Role of the state government in the withdrawal of cases

As the state government exercises the sovereign function of maintaining law and order in the state, they hold the right to issue instructions to the Public Prosecutor for withdrawal of cases in ‘public interest’. In principle, such instructions are only recommendatory and not binding on the Public Prosecutor. The Public Prosecutor is expected to apply their mind to the facts independently and decide on the issue.

However, as things currently stand, it is difficult to ensure independent decision-making by the Public Prosecutor, without being influenced by the will of the state government. The direct administrative control of the state government over appointment and removal of Public Prosecutors makes it nearly impossible for them to dissent against the state government’s instructions. This in effect inflates the role of state government as the primary decision maker for the withdrawal of cases.
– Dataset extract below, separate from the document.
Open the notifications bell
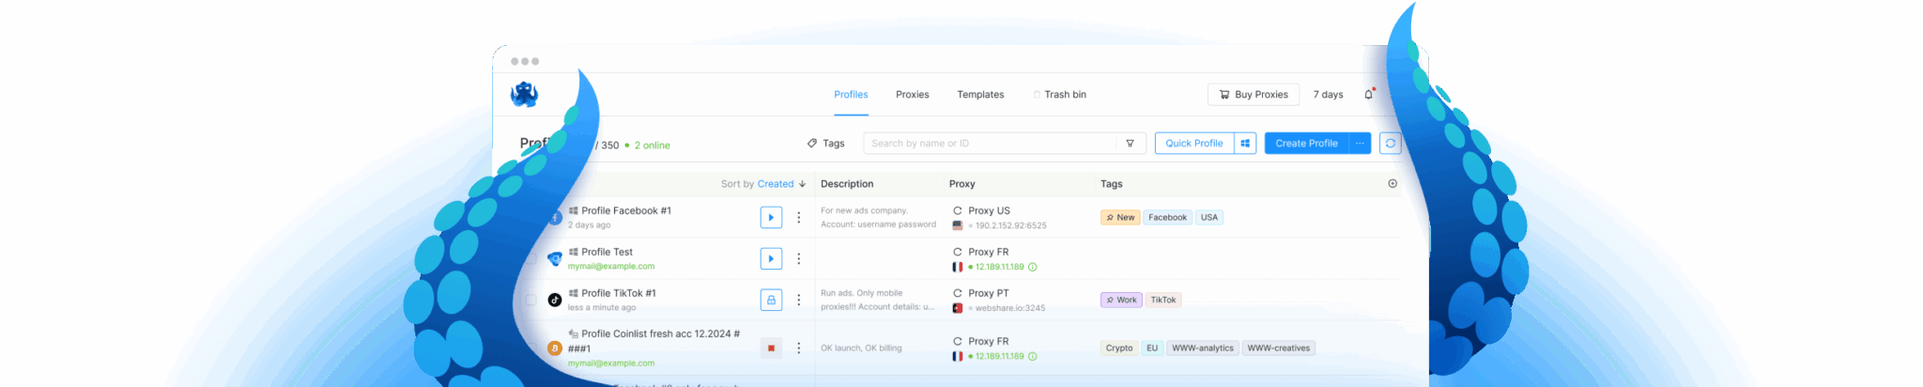tap(1368, 94)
To address this concern, an amendment to the CrPC was introduced in 2005 suggesting the constitution of an independent Directorate of Prosecutors by states. Further, the Law Commission of India’s report on the appointment of Public Prosecutors (2006) recommended adequate tenure for the Public Prosecutors and safeguards to prevent arbitrary appointments. However, even after these recommendations, the Public Prosecutors continue to be subordinate to the executive in several states.
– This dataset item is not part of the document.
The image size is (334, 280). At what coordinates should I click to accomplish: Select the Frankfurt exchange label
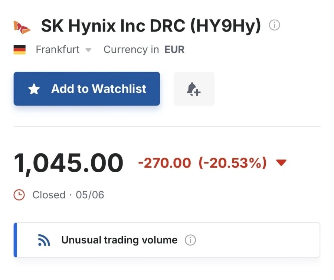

Building an independent criminal justice system

Though the power to withdraw cases in the public interest is important for the justice system, it should not be entirely at the discretion of the political party in power. While the state governments may guide public prosecutors towards the public interest, public prosecutors should be equipped to withdraw cases wherever necessary. They should be empowered and trained to adequately check against the misuse of the criminal justice system by the state government.

Further, any communication from the state government to the public prosecutors concerning the withdrawal of cases should be reasoned. It should elaborate on how the withdrawal of cases will promote the administration of justice and should be published. Such measures will help insulate public prosecutors from external influence and increase public scrutiny on withdrawal of cases.